» Element lookup records
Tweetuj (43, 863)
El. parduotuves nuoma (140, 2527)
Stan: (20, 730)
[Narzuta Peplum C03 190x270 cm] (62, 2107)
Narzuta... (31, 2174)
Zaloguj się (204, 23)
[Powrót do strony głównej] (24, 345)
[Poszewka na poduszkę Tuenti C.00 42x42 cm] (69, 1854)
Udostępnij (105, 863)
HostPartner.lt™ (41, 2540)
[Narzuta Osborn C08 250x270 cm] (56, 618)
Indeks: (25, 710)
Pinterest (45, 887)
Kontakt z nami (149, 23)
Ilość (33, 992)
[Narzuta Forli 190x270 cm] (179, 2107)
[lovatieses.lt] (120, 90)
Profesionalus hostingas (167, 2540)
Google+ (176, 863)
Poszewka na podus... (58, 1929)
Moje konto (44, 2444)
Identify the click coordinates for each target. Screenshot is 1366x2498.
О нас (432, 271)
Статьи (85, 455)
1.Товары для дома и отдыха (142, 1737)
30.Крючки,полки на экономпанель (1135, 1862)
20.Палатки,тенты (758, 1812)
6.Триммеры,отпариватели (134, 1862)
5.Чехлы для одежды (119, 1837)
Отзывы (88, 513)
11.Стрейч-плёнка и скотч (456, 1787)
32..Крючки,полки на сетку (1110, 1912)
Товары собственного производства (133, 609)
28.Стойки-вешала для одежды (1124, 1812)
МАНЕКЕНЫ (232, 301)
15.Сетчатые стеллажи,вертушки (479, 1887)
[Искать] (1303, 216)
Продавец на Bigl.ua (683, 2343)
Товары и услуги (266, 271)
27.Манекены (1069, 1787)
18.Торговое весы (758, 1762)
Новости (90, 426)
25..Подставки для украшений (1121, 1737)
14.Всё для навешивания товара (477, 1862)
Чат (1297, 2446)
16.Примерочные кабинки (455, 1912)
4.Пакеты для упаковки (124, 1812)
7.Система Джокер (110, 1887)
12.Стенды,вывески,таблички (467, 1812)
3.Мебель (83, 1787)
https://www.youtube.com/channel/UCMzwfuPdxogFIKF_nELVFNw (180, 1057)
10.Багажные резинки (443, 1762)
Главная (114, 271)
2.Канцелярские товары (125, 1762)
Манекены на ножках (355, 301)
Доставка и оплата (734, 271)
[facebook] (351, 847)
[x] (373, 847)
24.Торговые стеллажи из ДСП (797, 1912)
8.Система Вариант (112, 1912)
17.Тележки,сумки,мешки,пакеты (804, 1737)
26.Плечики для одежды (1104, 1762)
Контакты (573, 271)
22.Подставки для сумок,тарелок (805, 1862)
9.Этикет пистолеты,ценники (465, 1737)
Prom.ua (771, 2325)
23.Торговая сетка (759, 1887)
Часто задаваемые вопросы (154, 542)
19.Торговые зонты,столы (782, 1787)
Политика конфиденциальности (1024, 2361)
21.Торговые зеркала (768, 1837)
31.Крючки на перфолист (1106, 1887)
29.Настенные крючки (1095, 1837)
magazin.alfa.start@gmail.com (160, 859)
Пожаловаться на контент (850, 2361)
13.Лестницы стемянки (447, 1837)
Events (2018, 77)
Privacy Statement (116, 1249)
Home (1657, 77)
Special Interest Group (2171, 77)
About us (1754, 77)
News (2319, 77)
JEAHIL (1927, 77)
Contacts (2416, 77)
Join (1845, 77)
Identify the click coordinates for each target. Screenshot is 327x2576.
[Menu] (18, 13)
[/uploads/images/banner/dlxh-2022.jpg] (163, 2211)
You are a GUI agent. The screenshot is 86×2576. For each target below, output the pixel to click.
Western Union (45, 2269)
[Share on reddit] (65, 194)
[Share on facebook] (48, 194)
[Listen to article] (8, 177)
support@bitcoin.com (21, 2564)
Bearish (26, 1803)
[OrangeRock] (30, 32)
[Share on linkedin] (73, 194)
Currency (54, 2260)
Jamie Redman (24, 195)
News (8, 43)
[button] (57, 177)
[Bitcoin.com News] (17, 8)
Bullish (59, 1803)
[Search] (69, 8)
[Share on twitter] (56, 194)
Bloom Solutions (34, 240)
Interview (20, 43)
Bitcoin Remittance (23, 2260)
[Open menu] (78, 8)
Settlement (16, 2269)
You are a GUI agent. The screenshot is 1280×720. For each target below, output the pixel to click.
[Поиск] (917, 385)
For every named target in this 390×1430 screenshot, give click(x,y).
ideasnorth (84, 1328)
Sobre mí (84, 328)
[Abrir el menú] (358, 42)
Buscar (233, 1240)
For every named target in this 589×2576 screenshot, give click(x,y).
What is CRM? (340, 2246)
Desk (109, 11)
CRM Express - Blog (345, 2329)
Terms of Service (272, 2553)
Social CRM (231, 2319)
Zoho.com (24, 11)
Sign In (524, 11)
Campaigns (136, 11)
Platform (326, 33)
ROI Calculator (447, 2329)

» WHAT YOU SHOULD DO
Reproduce every one of the items above word for word, one per line.

» RESPONSE TO THIS TASK
Tweetuj (43, 863)
El. parduotuves nuoma (140, 2527)
Stan: (20, 730)
[Narzuta Peplum C03 190x270 cm] (62, 2107)
Narzuta... (31, 2174)
Zaloguj się (204, 23)
[Powrót do strony głównej] (24, 345)
[Poszewka na poduszkę Tuenti C.00 42x42 cm] (69, 1854)
Udostępnij (105, 863)
HostPartner.lt™ (41, 2540)
[Narzuta Osborn C08 250x270 cm] (56, 618)
Indeks: (25, 710)
Pinterest (45, 887)
Kontakt z nami (149, 23)
Ilość (33, 992)
[Narzuta Forli 190x270 cm] (179, 2107)
[lovatieses.lt] (120, 90)
Profesionalus hostingas (167, 2540)
Google+ (176, 863)
Poszewka na podus... (58, 1929)
Moje konto (44, 2444)
Identify the click coordinates for each target. Screenshot is 1366x2498.
О нас (432, 271)
Статьи (85, 455)
1.Товары для дома и отдыха (142, 1737)
30.Крючки,полки на экономпанель (1135, 1862)
20.Палатки,тенты (758, 1812)
6.Триммеры,отпариватели (134, 1862)
5.Чехлы для одежды (119, 1837)
Отзывы (88, 513)
11.Стрейч-плёнка и скотч (456, 1787)
32..Крючки,полки на сетку (1110, 1912)
Товары собственного производства (133, 609)
28.Стойки-вешала для одежды (1124, 1812)
МАНЕКЕНЫ (232, 301)
15.Сетчатые стеллажи,вертушки (479, 1887)
[Искать] (1303, 216)
Продавец на Bigl.ua (683, 2343)
Товары и услуги (266, 271)
27.Манекены (1069, 1787)
18.Торговое весы (758, 1762)
Новости (90, 426)
25..Подставки для украшений (1121, 1737)
14.Всё для навешивания товара (477, 1862)
Чат (1297, 2446)
16.Примерочные кабинки (455, 1912)
4.Пакеты для упаковки (124, 1812)
7.Система Джокер (110, 1887)
12.Стенды,вывески,таблички (467, 1812)
3.Мебель (83, 1787)
https://www.youtube.com/channel/UCMzwfuPdxogFIKF_nELVFNw (180, 1057)
10.Багажные резинки (443, 1762)
Главная (114, 271)
2.Канцелярские товары (125, 1762)
Манекены на ножках (355, 301)
Доставка и оплата (734, 271)
[facebook] (351, 847)
[x] (373, 847)
24.Торговые стеллажи из ДСП (797, 1912)
8.Система Вариант (112, 1912)
17.Тележки,сумки,мешки,пакеты (804, 1737)
26.Плечики для одежды (1104, 1762)
Контакты (573, 271)
22.Подставки для сумок,тарелок (805, 1862)
9.Этикет пистолеты,ценники (465, 1737)
Prom.ua (771, 2325)
23.Торговая сетка (759, 1887)
Часто задаваемые вопросы (154, 542)
19.Торговые зонты,столы (782, 1787)
Политика конфиденциальности (1024, 2361)
21.Торговые зеркала (768, 1837)
31.Крючки на перфолист (1106, 1887)
29.Настенные крючки (1095, 1837)
magazin.alfa.start@gmail.com (160, 859)
Пожаловаться на контент (850, 2361)
13.Лестницы стемянки (447, 1837)
Events (2018, 77)
Privacy Statement (116, 1249)
Home (1657, 77)
Special Interest Group (2171, 77)
About us (1754, 77)
News (2319, 77)
JEAHIL (1927, 77)
Contacts (2416, 77)
Join (1845, 77)
Identify the click coordinates for each target. Screenshot is 327x2576.
[Menu] (18, 13)
[/uploads/images/banner/dlxh-2022.jpg] (163, 2211)
You are a GUI agent. The screenshot is 86×2576. For each target below, output the pixel to click.
Western Union (45, 2269)
[Share on reddit] (65, 194)
[Share on facebook] (48, 194)
[Listen to article] (8, 177)
support@bitcoin.com (21, 2564)
Bearish (26, 1803)
[OrangeRock] (30, 32)
[Share on linkedin] (73, 194)
Currency (54, 2260)
Jamie Redman (24, 195)
News (8, 43)
[button] (57, 177)
[Bitcoin.com News] (17, 8)
Bullish (59, 1803)
[Search] (69, 8)
[Share on twitter] (56, 194)
Bloom Solutions (34, 240)
Interview (20, 43)
Bitcoin Remittance (23, 2260)
[Open menu] (78, 8)
Settlement (16, 2269)
You are a GUI agent. The screenshot is 1280×720. For each target below, output the pixel to click.
[Поиск] (917, 385)
For every named target in this 390×1430 screenshot, give click(x,y).
ideasnorth (84, 1328)
Sobre mí (84, 328)
[Abrir el menú] (358, 42)
Buscar (233, 1240)
For every named target in this 589×2576 screenshot, give click(x,y).
What is CRM? (340, 2246)
Desk (109, 11)
CRM Express - Blog (345, 2329)
Terms of Service (272, 2553)
Social CRM (231, 2319)
Zoho.com (24, 11)
Sign In (524, 11)
Campaigns (136, 11)
Platform (326, 33)
ROI Calculator (447, 2329)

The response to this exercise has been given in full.